I’m working my way through Charles Krauthammer’s Things That Matter, a collection of his columns over the past three decades. The book’s publication has provided the occasion for some much-deserved appreciation of the man, whose personal story is remarkable and whose influence on politics is unique. (In what now seems like ancient history, he suggested a plan for averting a debt ceiling crisis in early 2013, which worked.)
Still, it feels as though few reviewers have identified what, exactly, makes Krauthammer special. It’s not just his remarkable recovery from a disabling accident, which Chris Wallace discussed on Fox News Sunday. He does not define the conservative agenda the way Rush Limbaugh or Mark Levin sometimes do. While he’s no David Brooks, telling the media what they want to hear, he sometimes dissents from the conservative line.
What Krauthammer does, above all, is translate conservatism into the conventional language of mainstream political debate. Conservatives tune in to see him on Fox News Special Report or e-mail his weekly column around because we like the way he puts our case to the world–not necessarily because he puts it best. (The result still manages to shock some liberals, as clips of his appearances on DC-area Inside Washington show.)
On the Jon Stewart show, Krauthammer praised Social Security and Medicare as the “achievements” of liberal politics, and praised the “success” of the welfare state. He also backed away from a full-throated defense of Ted Cruz (though he did not throw Cruz under the bus). Those gestures struck many conservatives, including me, as rather surprising. But tactically, they were effective: Stewart sat and listened, as did his audience.
Krauthammer’s columns have a patient but plaintive style, as if he is addressing a skeptical audience, never quite losing faith that they will listen to reason. He is the guest at the dinner party who says something quite unexpected. There is a gasp or two. Forks clatter onto plates. And then he starts to explain, and his hosts start to listen. He challenges them, never “singing for his supper.” But he still manages to secure another invite.

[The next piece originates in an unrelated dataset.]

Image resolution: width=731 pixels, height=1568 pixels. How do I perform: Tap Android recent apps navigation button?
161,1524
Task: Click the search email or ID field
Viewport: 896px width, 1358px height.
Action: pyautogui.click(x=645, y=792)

The task of explaining conservatism is one that Krauthammer takes very seriously. It is telling that the excerpt he chose for wider publication is called “Moving From Left to Right,” and deftly summarizes the path he has taken. That same spirit, that same urgent mission flows through the entire book. He is not trying to lead. Nor is he trying to win votes. He is trying to translate–sometimes in both directions. In that task, he is invaluable.